** Start Records shown **

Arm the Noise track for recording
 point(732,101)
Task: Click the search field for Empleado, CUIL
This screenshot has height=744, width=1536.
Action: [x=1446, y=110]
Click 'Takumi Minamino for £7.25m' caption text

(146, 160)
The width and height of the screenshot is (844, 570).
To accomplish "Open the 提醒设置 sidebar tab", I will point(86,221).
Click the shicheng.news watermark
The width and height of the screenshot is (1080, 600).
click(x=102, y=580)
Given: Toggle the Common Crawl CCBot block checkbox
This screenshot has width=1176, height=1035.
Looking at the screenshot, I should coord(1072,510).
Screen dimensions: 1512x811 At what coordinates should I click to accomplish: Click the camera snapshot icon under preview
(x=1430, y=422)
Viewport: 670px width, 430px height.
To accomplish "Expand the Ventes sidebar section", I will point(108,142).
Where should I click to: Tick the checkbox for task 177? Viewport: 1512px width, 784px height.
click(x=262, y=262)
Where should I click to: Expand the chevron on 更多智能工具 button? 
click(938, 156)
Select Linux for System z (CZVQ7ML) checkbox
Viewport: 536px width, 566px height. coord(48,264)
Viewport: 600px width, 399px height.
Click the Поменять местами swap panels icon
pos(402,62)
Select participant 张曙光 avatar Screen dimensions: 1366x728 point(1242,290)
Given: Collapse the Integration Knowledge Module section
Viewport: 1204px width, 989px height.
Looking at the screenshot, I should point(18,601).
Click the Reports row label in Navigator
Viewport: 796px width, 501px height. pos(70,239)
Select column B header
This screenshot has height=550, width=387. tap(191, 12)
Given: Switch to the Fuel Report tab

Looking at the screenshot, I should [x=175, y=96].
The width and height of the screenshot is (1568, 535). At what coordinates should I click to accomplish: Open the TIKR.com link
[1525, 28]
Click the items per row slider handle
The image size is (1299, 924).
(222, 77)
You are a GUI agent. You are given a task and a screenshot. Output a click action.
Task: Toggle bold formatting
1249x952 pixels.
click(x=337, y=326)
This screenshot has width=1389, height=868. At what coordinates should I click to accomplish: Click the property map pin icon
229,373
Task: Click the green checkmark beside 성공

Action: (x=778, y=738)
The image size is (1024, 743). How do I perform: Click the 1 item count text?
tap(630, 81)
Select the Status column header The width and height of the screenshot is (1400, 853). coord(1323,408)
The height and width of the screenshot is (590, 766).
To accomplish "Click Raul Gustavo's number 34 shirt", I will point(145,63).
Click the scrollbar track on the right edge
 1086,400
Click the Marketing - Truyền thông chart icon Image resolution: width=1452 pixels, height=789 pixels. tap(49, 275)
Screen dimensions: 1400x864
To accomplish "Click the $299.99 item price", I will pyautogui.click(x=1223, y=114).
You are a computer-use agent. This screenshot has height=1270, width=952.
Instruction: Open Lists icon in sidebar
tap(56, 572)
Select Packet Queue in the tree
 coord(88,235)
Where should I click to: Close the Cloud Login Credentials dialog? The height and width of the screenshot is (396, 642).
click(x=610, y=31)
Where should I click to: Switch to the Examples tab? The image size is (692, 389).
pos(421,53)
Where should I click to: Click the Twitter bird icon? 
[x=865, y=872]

** End Records shown **

● **Written exercise**: Copy out the part of the data that opens with the line containing "The image size is (1024, 743)." and closes with the line containing "will pyautogui.click(x=1223, y=114).", both lines included and the requests kept. Scale every coordinate in the answers by 1.7, rounding to whole numbers with halves rounded up.

● **Response**:
The image size is (1024, 743). How do I perform: Click the 1 item count text?
tap(1071, 138)
Select the Status column header The width and height of the screenshot is (1400, 853). coord(2249,694)
The height and width of the screenshot is (590, 766).
To accomplish "Click Raul Gustavo's number 34 shirt", I will point(247,107).
Click the scrollbar track on the right edge
 1846,680
Click the Marketing - Truyền thông chart icon Image resolution: width=1452 pixels, height=789 pixels. tap(83, 468)
Screen dimensions: 1400x864
To accomplish "Click the $299.99 item price", I will pyautogui.click(x=2079, y=194).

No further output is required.